# QUOTED PASSAGE:
————
Niambi Michele Carter

Publisher:
Oxford University Press
DOI:10.1093/oso/9780190053550.003.0001

Abstract and Keywords

Using a personal anecdote to set the stage, the author introduces the fundamental argument of the book, which is that black people respond to the “threat” of immigration by critiquing a system of white supremacy that excludes blacks through the exploitation of other groups. In particular the book examines the ways in which blacks use immigration as a lens to evaluate their own status as citizens. In other words, as blacks think about what immigration means for the nation, they are also thinking about what it means for their group. The context within which they look at immigration is through their own group’s racial experience, which has often found blacks struggling for belonging in the American body politic because of white supremacy.

Keywords:   labor, immigration, blacks, North Carolina, threat

I CAME TO this project while a graduate student in Durham, North Carolina. At that time, the city of Durham, and the state of North Carolina, was experiencing increasing waves of immigration primarily from Mexico and other parts of South America. Much of the conversation around this “new immigration” largely focused on the dislocations between blacks and Latinos in Durham. At the time, conflict was the dominant frame used to understand the racial dynamics between these groups. This seemed wrong to me, however. I knew black people. More importantly, I listened to black people talk. My maternal family is from Warrenton, North Carolina. Warrenton is a town of less than 1,000 people that remains defined as racially black and white. Despite the demographic changes happening in that area, you must understand what happened between blacks and whites, first. My family, like so many others, is not far removed from Jim Crow and experienced the stresses and strains of old fashioned racism and the more genteel racial segregation that persists because of the racial orders of prior generations.
————
# DATASET SECTION:
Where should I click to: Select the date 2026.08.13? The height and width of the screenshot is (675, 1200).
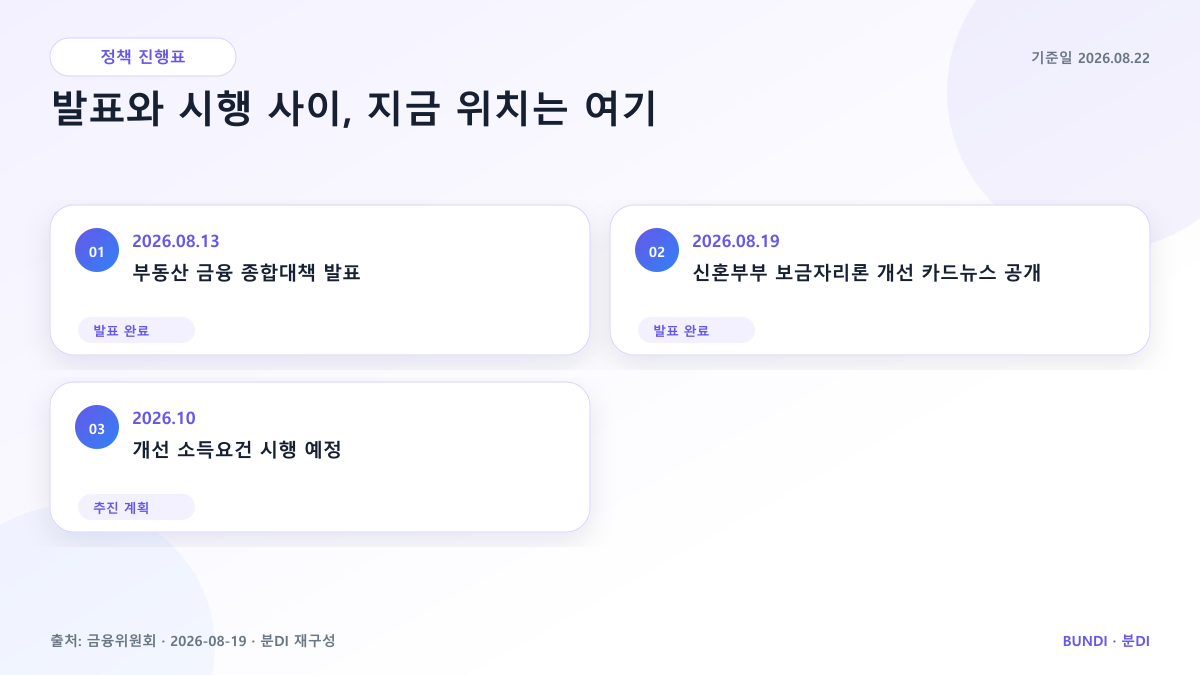tap(176, 241)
————
# WHAT THE TASK ASKS:
According to the book excerpt, in which city was the author a graduate student when coming to this project? Rely only on the book excerpt, not on the listing.

# ANSWER TO THIS PROBLEM:
Durham, North Carolina.